Medal favourite Lindsay Vonn was sitting in first place after the downhill section but fell during the slalom portion of the event, causing her to miss the podium.
American Julia Mancuso won her second silver medal of the Games with a total time of 2:10.08 while Anja Paerson of Sweden captured the bronze medal with a combined time of 2:10.19.
Canadian Shona Rubens, of Canmore, Alta., finished 12th, 3.44 seconds off the pace.
Snowboard- Ladies Halfpipe
Torah Bright won the first gold medal for Australia at the Vancouver Olympics while the Americans continued their medal pillage as Hanah Teter grabbed the silver while teammate Kelly Clark won bronze.
Canadian rider Mercedes Nicoll was sitting in third place after her first run, but fell on her second attempt, dropping her to sixth place.
Women’s 15 km Individual Biathlon
Norway’s Tora Berger won the gold medal in the 15-kilometre individual biathlon Thursday with a time of 40:52.8.
Elena Khrustaleva of Kazakhstan claimed the silver medal while Darya Domracheva of Belarus took home the bronze.
Megan Tandy was the highest placing Canadian, finishing 50th.
Men’s 20 km Individual Biathlon
Emil Hegle Svendsen of Norway won gold in Men’s 20km Biathlon on Thursday with a time of 48:22.5 at Whistler Olympic Park.
Strangely enough, both Einar Bjoerndalen of Norway and Sergey Novikov of Belarus were awarded silver medals after posting identical times of 48:32.0.
Canadian Jean-Philippe Le Guellec finished a respectable 13th with a time of 50:47.1.
Kevin Martin remains unbeaten in Vancouver as Team Canada defeated Team Sweden 7-3 after nine ends at the Vancouver Olympic Centre Thursday afternoon.
Markus Eggler helped Switzerland improve their record to 3-0 after upsetting defending world champion David Murdoch of Great Britain 4-3.

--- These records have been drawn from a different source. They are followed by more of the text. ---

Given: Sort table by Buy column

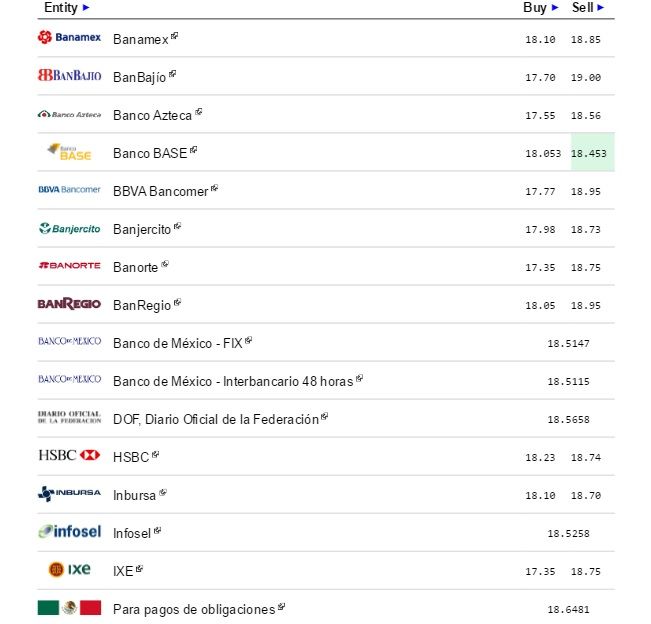Looking at the screenshot, I should point(540,7).
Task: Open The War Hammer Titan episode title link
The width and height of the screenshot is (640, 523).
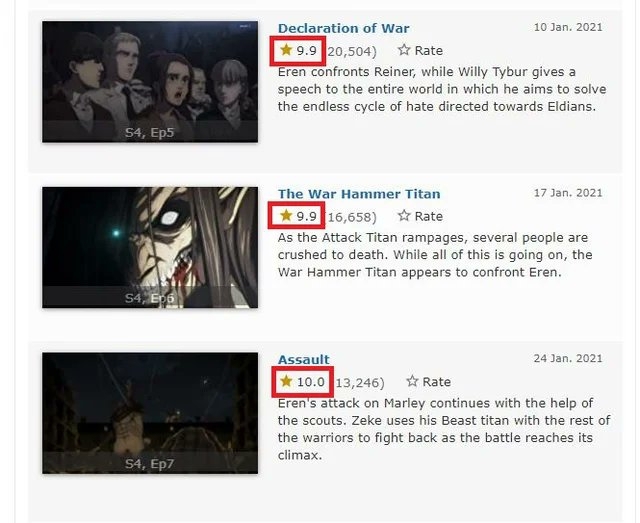Action: tap(359, 194)
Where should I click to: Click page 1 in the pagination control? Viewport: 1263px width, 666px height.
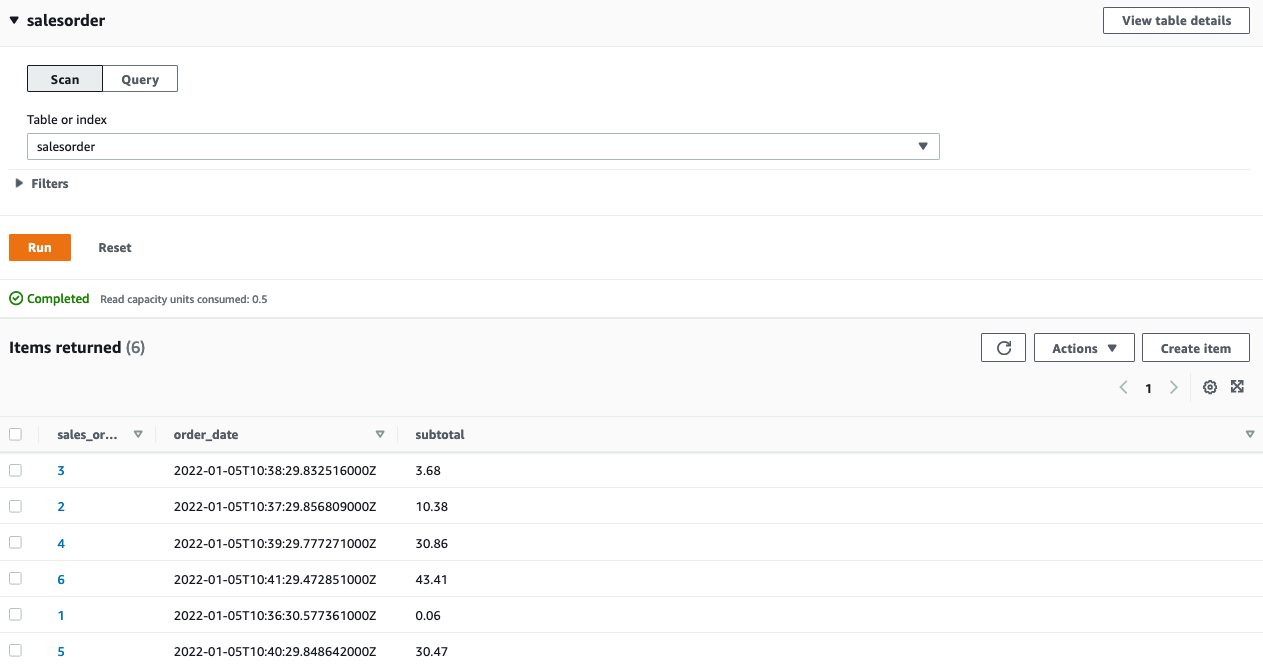(1148, 387)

Norway’s Thomas Ulsrud has won two straight and is back in the hunt, after defeating Germany’s Andy Kapp 7-4 in the early match and following it up with a great performance against the Swiss, once again winning 7-4.
Denmark’s Ulrik Schmidt narrowly defeated John Shuster’s American rink 7-6 in 11 ends in the battle of the two remaining winless teams.
Canada also hammered France 12-5 in the late match, improving their record to 4-0.
Murdoch rebounded in the late draw against Denmark as he made a great tap on his last rock to score three as Great Britain beat Denmark 9-6.
Sweden needed extra ends to pull out a 6-5 win over China, improving their record to 3-1.
Cheryl Bernard scored the final point in the 11th end as Canada held on to beat Germany 6-5 on Thursday, improving their record to 3-0.
In the other draws, Great Britain’s Eve Muirhead won her match over Russia in dominating fashion: 10-3 in just eight ends of work.
China’s Wang Bingju made up for her tournament opening loss by defeating Japan 9-5 while the U.S. fell to 0-4 after losing 7-6 to Denmark.
Canadian Mellisa Hollingsworth, the top-ranked skeleton athlete, currently sits in third place after two runs at the Whistler Sliding Centre.
Hollingsworth is 0.39 seconds off the pace set by Great Britain’s Amy Williams.
The final two runs will be held on Friday to determine the medals.
No. 1 ranked Martins Dukurs of Latvia set a track record at the Whistler Sliding Centre, finishing his first run in a total time of 52.32 seconds.
Canada’s Jon Montgomery is in second place, only 0.26 seconds back of Dukurs while teammates Mike Douglas and Jeff Pain finished their first two runs in sixth and tenth place respectively.
Two more runs will be held Friday to determine the medals.